DATASET CONTENT:
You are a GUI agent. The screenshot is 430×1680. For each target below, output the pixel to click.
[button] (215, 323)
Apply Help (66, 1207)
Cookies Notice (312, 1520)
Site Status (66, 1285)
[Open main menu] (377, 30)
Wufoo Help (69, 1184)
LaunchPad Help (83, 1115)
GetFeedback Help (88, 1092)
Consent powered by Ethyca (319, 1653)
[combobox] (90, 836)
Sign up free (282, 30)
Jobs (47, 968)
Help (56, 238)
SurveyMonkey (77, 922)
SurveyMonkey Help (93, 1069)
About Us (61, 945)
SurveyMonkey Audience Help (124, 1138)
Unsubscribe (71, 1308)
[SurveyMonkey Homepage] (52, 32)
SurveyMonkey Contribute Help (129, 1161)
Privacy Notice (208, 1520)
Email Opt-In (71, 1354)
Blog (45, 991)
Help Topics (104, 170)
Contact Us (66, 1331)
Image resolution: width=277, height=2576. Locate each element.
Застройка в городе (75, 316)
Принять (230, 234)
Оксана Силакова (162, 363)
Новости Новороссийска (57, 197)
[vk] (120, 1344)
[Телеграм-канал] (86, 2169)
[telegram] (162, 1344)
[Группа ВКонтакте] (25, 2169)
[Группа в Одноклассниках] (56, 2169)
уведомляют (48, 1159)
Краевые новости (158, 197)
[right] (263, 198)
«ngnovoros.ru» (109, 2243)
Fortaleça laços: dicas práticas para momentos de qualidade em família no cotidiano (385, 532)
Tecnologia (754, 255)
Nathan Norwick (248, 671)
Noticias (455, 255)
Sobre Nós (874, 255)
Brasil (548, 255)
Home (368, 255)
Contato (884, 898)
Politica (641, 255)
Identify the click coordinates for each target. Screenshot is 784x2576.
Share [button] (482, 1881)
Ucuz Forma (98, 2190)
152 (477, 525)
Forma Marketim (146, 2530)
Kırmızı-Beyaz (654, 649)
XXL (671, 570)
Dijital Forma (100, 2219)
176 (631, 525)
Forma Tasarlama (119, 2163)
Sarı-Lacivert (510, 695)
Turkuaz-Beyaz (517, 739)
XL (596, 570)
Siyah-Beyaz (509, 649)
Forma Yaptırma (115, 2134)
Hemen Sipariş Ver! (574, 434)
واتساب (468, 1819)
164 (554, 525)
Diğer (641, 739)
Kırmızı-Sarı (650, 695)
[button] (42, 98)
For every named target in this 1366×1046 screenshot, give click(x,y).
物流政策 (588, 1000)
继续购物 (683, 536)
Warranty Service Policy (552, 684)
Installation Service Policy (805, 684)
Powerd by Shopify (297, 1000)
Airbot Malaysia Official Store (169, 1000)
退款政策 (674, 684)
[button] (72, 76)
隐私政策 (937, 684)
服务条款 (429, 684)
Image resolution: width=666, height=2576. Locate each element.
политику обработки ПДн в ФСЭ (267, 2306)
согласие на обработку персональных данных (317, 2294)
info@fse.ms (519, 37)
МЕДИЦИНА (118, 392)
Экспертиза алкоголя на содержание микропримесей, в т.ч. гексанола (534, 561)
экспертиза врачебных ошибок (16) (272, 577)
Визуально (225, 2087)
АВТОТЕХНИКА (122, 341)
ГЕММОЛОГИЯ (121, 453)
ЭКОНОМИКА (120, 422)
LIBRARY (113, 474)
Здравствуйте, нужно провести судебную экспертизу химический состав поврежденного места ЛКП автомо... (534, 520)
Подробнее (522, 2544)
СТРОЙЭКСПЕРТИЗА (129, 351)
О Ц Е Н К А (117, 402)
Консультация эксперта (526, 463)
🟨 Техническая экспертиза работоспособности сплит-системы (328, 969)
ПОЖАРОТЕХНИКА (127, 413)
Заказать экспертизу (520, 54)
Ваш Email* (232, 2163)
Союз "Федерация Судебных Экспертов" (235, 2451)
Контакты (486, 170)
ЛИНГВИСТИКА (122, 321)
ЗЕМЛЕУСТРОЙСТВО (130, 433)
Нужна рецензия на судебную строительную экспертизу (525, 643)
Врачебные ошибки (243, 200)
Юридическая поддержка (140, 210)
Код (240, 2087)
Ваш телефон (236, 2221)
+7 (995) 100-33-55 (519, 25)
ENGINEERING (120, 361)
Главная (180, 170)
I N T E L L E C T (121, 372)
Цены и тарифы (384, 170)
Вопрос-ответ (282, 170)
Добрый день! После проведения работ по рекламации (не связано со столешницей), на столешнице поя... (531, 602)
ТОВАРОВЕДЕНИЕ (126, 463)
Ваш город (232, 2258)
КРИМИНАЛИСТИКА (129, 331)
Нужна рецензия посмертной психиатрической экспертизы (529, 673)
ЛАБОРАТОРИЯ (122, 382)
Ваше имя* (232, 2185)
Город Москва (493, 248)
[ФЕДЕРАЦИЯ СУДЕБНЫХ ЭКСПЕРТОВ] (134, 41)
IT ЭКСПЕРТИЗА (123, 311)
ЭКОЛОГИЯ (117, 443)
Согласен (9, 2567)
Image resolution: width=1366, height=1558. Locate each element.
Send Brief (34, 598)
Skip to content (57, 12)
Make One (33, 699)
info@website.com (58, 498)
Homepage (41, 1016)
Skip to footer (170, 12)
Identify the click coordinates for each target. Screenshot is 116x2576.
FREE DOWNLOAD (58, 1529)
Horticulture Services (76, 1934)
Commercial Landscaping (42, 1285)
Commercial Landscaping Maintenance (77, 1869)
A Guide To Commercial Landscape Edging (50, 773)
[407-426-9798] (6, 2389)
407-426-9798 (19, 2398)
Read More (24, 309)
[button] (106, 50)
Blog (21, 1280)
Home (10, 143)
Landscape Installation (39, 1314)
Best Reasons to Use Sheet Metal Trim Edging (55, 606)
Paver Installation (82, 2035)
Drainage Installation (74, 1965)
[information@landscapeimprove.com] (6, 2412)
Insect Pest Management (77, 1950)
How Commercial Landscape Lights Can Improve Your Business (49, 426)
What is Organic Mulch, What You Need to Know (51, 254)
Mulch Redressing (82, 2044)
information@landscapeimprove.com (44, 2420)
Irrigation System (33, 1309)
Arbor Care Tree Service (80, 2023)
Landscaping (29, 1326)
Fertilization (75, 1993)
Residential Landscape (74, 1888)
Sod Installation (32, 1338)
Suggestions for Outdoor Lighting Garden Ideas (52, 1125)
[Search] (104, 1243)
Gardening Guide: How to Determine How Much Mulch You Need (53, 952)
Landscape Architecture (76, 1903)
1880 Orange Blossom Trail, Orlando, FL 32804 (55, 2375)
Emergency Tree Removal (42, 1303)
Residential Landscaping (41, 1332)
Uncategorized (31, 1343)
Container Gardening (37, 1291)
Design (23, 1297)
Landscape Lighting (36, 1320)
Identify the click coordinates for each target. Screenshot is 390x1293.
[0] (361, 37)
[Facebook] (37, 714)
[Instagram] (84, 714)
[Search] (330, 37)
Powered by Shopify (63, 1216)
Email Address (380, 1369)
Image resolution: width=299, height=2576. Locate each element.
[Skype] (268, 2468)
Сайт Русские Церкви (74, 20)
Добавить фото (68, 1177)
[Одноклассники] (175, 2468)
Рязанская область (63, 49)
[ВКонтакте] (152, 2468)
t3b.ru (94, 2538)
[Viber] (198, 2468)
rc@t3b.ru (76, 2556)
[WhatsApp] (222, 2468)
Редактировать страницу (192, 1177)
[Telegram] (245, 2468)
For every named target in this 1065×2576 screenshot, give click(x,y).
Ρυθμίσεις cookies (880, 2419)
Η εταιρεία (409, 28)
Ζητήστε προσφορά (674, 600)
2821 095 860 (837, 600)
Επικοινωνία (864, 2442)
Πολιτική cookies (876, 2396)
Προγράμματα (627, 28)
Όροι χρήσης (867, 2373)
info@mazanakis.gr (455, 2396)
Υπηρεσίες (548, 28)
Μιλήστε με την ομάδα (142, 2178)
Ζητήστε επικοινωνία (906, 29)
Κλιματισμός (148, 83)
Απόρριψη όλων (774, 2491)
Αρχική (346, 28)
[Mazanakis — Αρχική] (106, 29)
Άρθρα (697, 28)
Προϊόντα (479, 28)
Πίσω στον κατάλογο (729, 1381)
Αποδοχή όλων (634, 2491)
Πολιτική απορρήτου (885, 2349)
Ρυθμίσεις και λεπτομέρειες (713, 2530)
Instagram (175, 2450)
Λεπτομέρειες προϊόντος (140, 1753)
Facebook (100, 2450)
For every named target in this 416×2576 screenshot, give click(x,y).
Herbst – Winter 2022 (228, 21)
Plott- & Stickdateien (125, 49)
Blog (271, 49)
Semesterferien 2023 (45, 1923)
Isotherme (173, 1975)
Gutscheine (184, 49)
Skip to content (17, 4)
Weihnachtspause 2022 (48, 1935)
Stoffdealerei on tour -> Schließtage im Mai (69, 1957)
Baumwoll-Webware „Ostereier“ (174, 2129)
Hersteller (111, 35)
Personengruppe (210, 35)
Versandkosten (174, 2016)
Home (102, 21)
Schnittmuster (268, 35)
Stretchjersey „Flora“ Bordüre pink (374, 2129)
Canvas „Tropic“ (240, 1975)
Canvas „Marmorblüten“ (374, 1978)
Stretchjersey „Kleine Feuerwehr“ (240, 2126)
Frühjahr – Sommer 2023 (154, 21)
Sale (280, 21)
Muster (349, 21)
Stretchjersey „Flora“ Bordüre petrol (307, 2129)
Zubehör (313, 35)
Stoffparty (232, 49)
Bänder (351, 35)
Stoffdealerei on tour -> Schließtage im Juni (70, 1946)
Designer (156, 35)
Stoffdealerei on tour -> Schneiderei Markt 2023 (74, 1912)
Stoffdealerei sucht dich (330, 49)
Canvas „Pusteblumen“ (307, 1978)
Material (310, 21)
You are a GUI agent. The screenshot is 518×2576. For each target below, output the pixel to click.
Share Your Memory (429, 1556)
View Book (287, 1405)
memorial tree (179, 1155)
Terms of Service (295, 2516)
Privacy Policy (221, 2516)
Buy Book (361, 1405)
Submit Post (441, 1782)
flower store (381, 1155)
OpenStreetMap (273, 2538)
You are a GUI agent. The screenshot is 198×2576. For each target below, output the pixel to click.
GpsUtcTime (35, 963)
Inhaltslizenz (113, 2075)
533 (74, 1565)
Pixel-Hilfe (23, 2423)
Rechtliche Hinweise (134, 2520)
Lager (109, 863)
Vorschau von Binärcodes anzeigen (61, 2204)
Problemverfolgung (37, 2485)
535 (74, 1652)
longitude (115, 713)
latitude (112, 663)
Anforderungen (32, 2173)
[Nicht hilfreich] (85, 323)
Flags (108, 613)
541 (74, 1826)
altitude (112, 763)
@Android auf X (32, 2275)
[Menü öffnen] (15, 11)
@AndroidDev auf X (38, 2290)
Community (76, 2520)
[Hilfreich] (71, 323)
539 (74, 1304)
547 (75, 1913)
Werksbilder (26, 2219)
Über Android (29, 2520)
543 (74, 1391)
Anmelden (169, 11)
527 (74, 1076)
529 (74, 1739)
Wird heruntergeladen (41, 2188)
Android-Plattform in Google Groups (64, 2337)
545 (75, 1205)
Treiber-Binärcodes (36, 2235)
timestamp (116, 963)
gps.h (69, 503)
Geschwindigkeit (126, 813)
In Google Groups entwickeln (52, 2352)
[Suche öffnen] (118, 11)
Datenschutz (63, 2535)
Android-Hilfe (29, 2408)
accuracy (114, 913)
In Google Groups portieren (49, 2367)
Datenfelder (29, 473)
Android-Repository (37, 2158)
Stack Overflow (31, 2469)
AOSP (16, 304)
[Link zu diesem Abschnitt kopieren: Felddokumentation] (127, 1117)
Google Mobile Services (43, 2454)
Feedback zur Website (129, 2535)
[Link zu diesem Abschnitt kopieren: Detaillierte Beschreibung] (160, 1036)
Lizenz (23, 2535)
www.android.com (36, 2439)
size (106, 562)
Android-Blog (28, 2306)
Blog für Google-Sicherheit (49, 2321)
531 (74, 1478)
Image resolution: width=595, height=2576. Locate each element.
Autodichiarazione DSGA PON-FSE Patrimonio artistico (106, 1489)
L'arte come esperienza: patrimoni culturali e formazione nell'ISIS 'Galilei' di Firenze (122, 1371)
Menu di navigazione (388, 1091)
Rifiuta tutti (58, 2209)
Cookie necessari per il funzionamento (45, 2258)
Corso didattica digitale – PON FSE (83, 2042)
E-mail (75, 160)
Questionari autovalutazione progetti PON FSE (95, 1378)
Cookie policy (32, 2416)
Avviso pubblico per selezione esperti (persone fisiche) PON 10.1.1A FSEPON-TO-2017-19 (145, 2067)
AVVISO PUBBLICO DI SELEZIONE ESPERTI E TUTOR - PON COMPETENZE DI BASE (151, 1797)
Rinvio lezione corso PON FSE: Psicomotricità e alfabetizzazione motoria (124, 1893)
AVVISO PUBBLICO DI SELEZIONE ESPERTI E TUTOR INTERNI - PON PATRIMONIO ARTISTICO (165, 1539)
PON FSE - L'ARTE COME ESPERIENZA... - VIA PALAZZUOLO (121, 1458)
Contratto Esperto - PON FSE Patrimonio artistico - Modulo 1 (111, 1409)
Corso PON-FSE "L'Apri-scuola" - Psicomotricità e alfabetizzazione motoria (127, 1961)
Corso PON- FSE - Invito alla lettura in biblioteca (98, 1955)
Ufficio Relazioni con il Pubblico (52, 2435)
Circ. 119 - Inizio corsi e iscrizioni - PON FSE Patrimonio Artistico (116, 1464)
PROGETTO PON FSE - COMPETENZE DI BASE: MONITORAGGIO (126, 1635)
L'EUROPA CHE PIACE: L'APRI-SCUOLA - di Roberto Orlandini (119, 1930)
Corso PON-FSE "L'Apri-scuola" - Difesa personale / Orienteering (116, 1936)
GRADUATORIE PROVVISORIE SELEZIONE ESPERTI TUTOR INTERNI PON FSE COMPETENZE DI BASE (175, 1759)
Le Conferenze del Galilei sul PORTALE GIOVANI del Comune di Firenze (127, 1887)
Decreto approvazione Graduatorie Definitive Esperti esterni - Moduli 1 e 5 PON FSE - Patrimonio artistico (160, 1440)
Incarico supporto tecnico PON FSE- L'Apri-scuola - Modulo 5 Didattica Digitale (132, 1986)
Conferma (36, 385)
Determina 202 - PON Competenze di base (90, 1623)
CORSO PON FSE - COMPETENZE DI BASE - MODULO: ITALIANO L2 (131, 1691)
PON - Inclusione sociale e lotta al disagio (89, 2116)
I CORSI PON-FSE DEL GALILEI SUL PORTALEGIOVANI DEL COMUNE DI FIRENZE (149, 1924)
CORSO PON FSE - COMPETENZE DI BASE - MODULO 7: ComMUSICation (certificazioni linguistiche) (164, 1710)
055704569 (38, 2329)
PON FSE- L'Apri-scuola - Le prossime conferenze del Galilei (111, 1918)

WHAT TO DO: After locating the line with "SurveyMonkey Help (93, 1069)" above, return that line and every later line through the one with "[Группа ВКонтакте] (25, 2169)", word for word and with nothing else.

ANSWER TO THE PROBLEM:
SurveyMonkey Help (93, 1069)
About Us (61, 945)
SurveyMonkey Audience Help (124, 1138)
Unsubscribe (71, 1308)
[SurveyMonkey Homepage] (52, 32)
SurveyMonkey Contribute Help (129, 1161)
Privacy Notice (208, 1520)
Email Opt-In (71, 1354)
Blog (45, 991)
Help Topics (104, 170)
Contact Us (66, 1331)
Image resolution: width=277, height=2576. Locate each element.
Застройка в городе (75, 316)
Принять (230, 234)
Оксана Силакова (162, 363)
Новости Новороссийска (57, 197)
[vk] (120, 1344)
[Телеграм-канал] (86, 2169)
[telegram] (162, 1344)
[Группа ВКонтакте] (25, 2169)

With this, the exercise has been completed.